Data extracted from a collection:
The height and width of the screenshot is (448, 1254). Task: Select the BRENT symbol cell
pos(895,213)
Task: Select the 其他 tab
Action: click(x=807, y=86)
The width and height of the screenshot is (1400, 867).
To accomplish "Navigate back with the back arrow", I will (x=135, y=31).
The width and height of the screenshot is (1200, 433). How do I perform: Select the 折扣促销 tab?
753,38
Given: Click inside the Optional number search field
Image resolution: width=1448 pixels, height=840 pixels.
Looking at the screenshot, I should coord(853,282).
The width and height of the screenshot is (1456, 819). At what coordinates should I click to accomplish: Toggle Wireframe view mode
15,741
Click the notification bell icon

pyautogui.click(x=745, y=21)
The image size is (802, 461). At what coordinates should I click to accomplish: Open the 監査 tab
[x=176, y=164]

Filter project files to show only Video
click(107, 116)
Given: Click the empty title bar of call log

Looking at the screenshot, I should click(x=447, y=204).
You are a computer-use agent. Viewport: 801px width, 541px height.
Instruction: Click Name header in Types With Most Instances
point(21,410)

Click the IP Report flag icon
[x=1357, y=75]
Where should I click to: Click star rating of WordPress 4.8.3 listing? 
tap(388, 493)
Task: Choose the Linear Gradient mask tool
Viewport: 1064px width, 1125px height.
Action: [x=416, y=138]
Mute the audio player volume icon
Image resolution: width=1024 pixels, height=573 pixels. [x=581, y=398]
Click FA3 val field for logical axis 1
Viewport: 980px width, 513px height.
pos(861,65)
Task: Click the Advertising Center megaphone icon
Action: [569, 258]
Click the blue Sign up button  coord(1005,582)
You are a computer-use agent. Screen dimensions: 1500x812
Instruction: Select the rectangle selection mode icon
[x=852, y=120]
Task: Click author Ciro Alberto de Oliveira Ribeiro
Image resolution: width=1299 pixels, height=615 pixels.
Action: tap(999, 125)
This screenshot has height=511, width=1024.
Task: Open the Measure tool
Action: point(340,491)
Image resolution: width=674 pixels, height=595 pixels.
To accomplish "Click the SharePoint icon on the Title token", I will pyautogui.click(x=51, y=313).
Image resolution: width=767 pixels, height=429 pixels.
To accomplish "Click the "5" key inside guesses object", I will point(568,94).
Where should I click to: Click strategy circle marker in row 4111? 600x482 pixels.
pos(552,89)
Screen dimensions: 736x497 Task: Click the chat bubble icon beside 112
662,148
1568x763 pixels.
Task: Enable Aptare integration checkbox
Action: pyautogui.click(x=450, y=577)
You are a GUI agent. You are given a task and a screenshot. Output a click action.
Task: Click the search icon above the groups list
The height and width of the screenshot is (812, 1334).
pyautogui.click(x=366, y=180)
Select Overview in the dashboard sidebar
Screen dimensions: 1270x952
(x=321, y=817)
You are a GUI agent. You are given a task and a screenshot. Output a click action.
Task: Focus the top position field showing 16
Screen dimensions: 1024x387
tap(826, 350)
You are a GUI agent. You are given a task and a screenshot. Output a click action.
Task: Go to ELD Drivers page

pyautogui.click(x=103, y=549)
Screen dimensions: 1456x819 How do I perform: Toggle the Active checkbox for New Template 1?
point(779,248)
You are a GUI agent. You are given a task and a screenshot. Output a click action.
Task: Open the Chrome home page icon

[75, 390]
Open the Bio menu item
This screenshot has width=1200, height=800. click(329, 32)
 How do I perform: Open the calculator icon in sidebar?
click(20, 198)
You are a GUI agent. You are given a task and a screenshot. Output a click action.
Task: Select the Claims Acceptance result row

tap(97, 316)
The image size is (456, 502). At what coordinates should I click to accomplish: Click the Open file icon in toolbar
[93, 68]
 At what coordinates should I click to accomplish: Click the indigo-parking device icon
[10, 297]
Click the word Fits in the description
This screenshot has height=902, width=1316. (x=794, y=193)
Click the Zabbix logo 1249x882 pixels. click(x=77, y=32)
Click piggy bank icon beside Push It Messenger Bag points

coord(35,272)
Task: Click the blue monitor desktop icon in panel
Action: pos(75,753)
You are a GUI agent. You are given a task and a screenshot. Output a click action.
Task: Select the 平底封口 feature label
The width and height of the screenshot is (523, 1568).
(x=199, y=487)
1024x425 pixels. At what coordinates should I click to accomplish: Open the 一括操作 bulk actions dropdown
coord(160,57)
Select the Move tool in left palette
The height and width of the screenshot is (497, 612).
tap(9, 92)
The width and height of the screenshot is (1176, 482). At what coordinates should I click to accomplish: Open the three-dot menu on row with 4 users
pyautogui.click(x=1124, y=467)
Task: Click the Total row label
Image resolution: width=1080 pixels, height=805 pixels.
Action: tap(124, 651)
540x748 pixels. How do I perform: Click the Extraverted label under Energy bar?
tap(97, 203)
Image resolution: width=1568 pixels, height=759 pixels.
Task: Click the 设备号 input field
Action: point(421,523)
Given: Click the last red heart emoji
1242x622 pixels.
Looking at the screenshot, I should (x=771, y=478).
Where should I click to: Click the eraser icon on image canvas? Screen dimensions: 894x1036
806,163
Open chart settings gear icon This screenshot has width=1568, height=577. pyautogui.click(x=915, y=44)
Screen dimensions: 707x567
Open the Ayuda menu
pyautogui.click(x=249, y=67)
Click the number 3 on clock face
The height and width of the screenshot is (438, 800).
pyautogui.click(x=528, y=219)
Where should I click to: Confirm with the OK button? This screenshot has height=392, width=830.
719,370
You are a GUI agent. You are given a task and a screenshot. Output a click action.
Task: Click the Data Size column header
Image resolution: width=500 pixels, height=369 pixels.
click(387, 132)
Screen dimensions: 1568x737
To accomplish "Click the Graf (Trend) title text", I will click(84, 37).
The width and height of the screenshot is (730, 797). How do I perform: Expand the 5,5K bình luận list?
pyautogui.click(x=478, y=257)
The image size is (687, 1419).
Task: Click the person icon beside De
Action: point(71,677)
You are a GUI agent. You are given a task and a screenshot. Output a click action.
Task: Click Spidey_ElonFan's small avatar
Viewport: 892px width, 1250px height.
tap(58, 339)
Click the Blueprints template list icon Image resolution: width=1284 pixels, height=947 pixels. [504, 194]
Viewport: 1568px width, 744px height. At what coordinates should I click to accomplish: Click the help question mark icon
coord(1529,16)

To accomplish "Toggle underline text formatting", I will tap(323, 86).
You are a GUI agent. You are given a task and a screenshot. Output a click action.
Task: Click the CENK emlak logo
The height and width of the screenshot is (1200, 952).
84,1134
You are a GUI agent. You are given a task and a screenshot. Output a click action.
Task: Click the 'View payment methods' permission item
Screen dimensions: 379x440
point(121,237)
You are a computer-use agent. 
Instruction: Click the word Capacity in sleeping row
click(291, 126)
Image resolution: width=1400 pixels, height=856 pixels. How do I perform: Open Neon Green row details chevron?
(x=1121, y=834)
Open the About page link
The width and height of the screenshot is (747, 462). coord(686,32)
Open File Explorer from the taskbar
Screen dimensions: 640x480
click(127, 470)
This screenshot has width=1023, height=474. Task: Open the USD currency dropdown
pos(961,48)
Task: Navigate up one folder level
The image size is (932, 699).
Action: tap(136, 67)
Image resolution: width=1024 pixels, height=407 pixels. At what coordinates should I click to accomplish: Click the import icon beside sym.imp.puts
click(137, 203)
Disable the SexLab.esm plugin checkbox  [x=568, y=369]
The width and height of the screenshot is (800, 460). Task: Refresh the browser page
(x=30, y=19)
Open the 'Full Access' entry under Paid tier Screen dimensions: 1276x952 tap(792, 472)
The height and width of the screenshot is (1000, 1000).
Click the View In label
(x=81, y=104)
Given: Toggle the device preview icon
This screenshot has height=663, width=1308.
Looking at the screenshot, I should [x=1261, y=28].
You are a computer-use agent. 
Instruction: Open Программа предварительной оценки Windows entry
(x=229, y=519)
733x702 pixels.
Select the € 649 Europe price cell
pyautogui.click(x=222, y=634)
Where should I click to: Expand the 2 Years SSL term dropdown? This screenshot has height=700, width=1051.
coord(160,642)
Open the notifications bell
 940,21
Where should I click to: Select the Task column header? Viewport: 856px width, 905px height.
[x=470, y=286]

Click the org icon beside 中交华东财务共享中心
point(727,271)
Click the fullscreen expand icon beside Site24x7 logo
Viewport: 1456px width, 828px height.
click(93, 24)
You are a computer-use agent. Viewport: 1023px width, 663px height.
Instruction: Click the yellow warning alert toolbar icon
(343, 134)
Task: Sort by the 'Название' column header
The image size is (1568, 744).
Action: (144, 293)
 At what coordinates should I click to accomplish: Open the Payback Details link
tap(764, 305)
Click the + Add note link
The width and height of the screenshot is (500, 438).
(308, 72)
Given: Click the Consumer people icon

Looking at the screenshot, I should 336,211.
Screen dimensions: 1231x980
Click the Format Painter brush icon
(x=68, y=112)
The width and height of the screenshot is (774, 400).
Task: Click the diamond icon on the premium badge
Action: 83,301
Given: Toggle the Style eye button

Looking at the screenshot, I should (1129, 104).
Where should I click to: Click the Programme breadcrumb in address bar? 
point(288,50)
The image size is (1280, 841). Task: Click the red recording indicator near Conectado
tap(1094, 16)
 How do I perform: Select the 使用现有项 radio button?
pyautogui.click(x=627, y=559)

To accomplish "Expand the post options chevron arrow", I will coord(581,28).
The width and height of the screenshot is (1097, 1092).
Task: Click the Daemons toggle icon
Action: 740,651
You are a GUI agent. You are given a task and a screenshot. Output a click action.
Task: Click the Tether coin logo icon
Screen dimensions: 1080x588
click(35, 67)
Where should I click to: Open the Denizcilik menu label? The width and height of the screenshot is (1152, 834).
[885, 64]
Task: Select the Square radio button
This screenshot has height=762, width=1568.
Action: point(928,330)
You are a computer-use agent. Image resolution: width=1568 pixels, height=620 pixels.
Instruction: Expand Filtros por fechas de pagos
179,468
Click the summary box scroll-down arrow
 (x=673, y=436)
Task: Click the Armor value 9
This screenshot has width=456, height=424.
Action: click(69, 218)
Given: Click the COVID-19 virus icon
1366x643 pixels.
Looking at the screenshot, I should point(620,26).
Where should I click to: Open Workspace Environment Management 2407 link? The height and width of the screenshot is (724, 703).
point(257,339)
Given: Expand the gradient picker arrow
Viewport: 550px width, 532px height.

■ **Requirement**
Taking the entries above, print exactly the lines starting at the line with "Where should I click to: Click star" and ending at the line with "Task: Click the search", both included.

■ **Response to the task**
Where should I click to: Click star rating of WordPress 4.8.3 listing? 
tap(388, 493)
Task: Choose the Linear Gradient mask tool
Viewport: 1064px width, 1125px height.
Action: [x=416, y=138]
Mute the audio player volume icon
Image resolution: width=1024 pixels, height=573 pixels. [x=581, y=398]
Click FA3 val field for logical axis 1
Viewport: 980px width, 513px height.
pos(861,65)
Task: Click the Advertising Center megaphone icon
Action: [569, 258]
Click the blue Sign up button  coord(1005,582)
You are a computer-use agent. Screen dimensions: 1500x812
Instruction: Select the rectangle selection mode icon
[x=852, y=120]
Task: Click author Ciro Alberto de Oliveira Ribeiro
Image resolution: width=1299 pixels, height=615 pixels.
Action: tap(999, 125)
This screenshot has height=511, width=1024.
Task: Open the Measure tool
Action: point(340,491)
Image resolution: width=674 pixels, height=595 pixels.
To accomplish "Click the SharePoint icon on the Title token", I will pyautogui.click(x=51, y=313).
Image resolution: width=767 pixels, height=429 pixels.
To accomplish "Click the "5" key inside guesses object", I will point(568,94).
Where should I click to: Click strategy circle marker in row 4111? 600x482 pixels.
pos(552,89)
Screen dimensions: 736x497 Task: Click the chat bubble icon beside 112
662,148
1568x763 pixels.
Task: Enable Aptare integration checkbox
Action: pyautogui.click(x=450, y=577)
You are a GUI agent. You are given a task and a screenshot. Output a click action.
Task: Click the search icon above the groups list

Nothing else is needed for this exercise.